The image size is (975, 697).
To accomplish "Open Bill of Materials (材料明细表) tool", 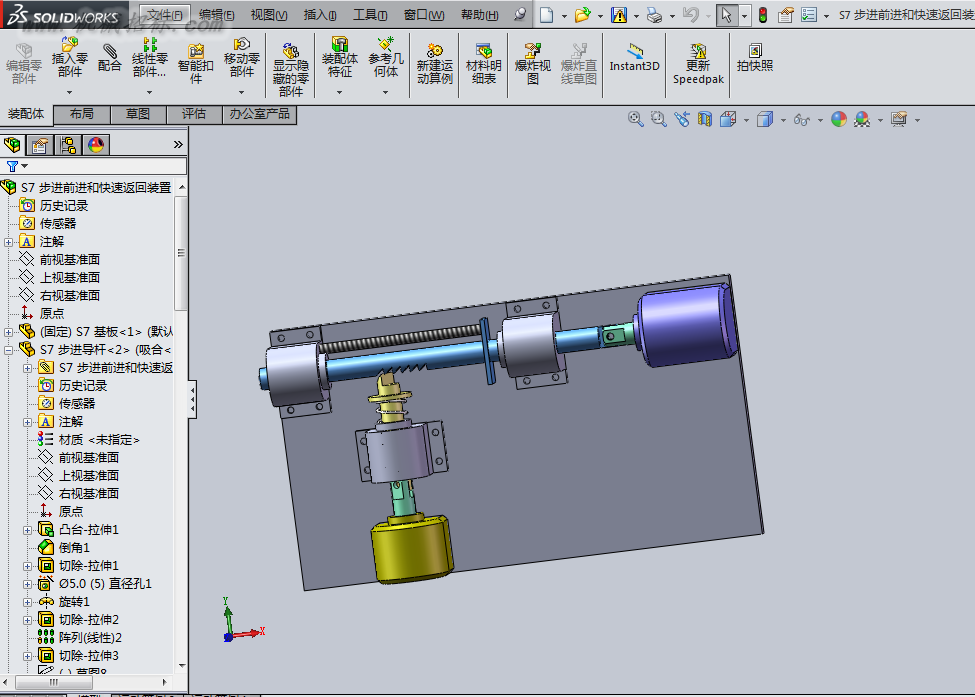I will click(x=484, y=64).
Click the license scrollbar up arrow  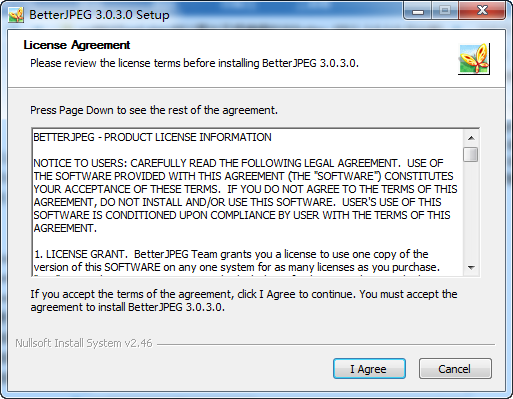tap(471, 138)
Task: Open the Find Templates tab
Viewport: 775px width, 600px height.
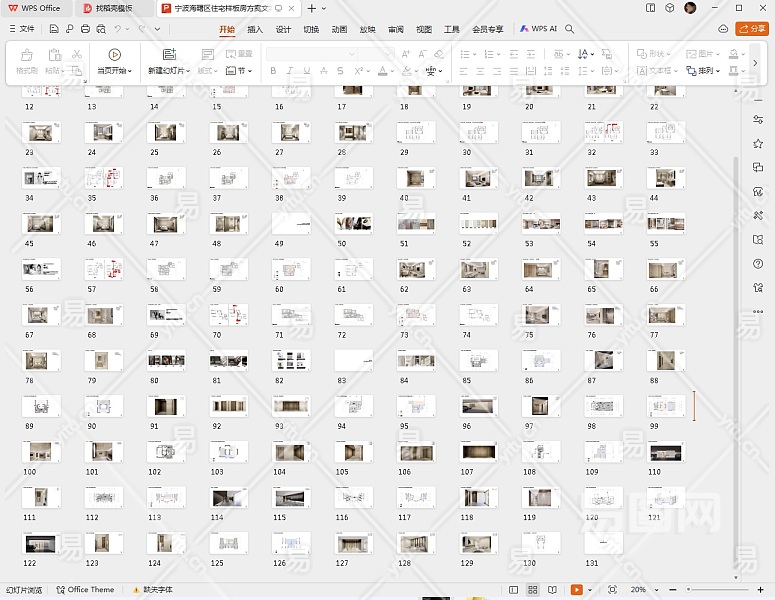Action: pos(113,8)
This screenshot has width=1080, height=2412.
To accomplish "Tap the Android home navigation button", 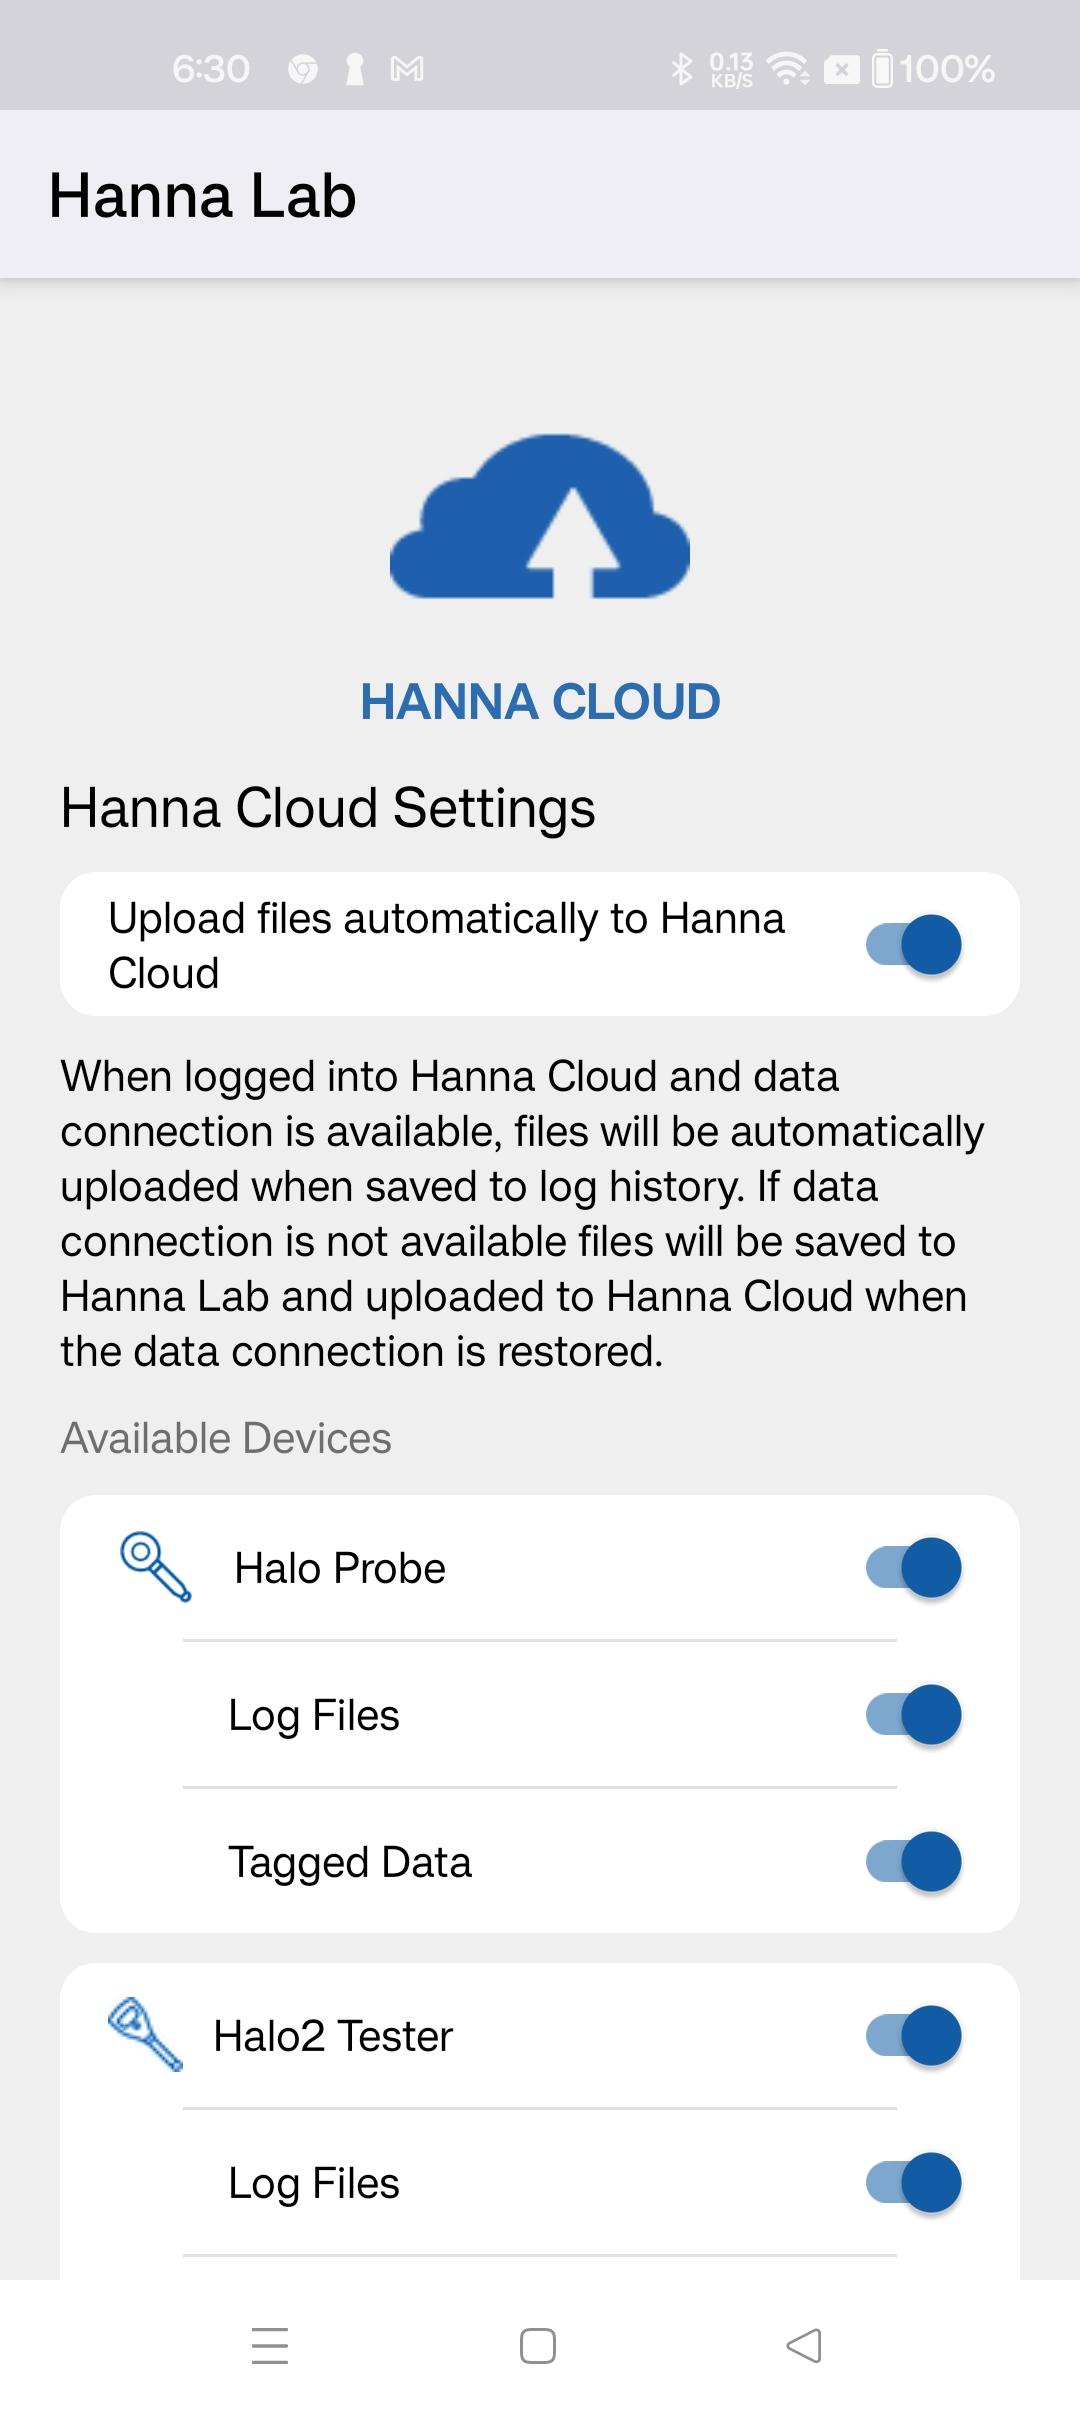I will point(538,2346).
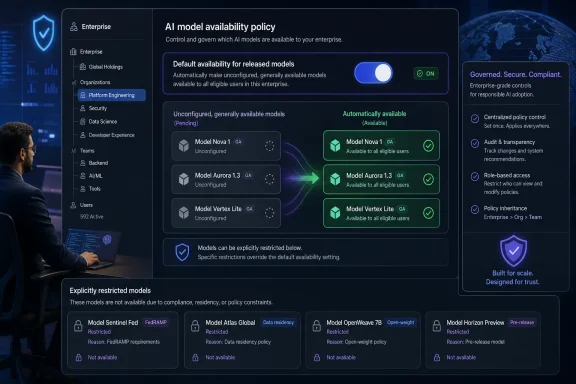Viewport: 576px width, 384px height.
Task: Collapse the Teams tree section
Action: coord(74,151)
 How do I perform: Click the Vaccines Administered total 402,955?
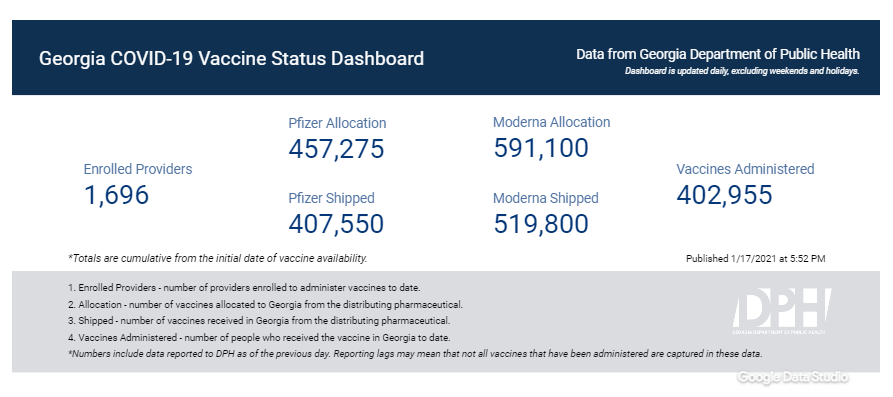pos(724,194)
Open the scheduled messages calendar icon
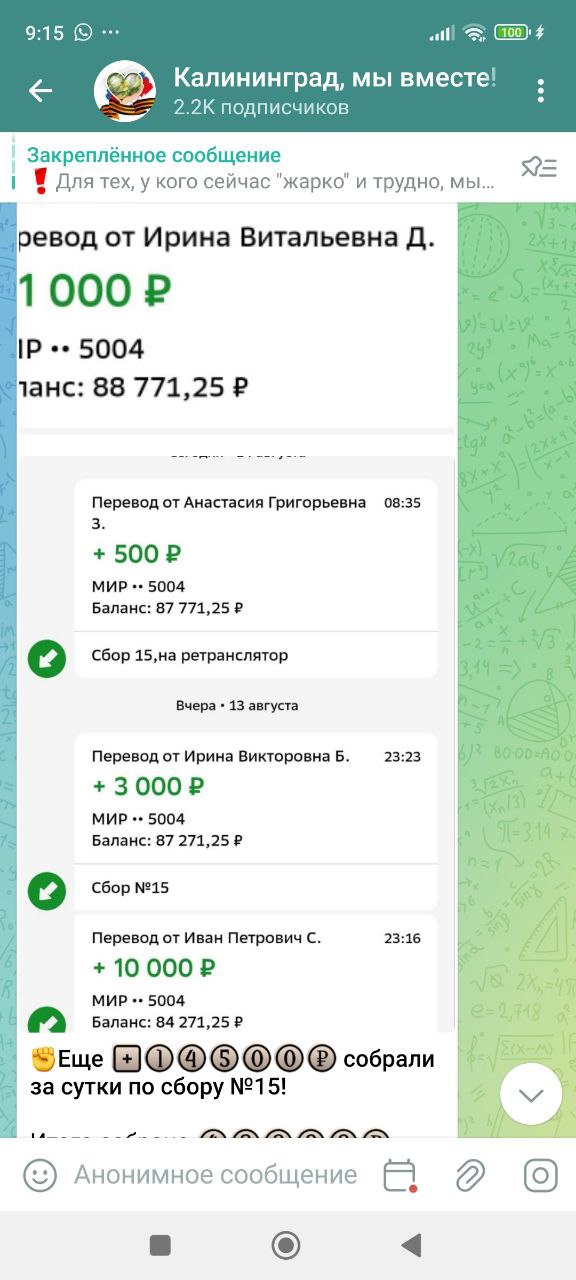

----

EXERCISE: Output exactly the stretch of the listing that begins at the line containing "Task: Open the Find Templates tab" and ends at the line containing "This screenshot has width=1080, height=2412.", both kept. Omit pictures and everything else.

YOUR RESPONSE:
Task: Open the Find Templates tab
Viewport: 775px width, 600px height.
Action: pos(113,8)
This screenshot has width=1080, height=2412.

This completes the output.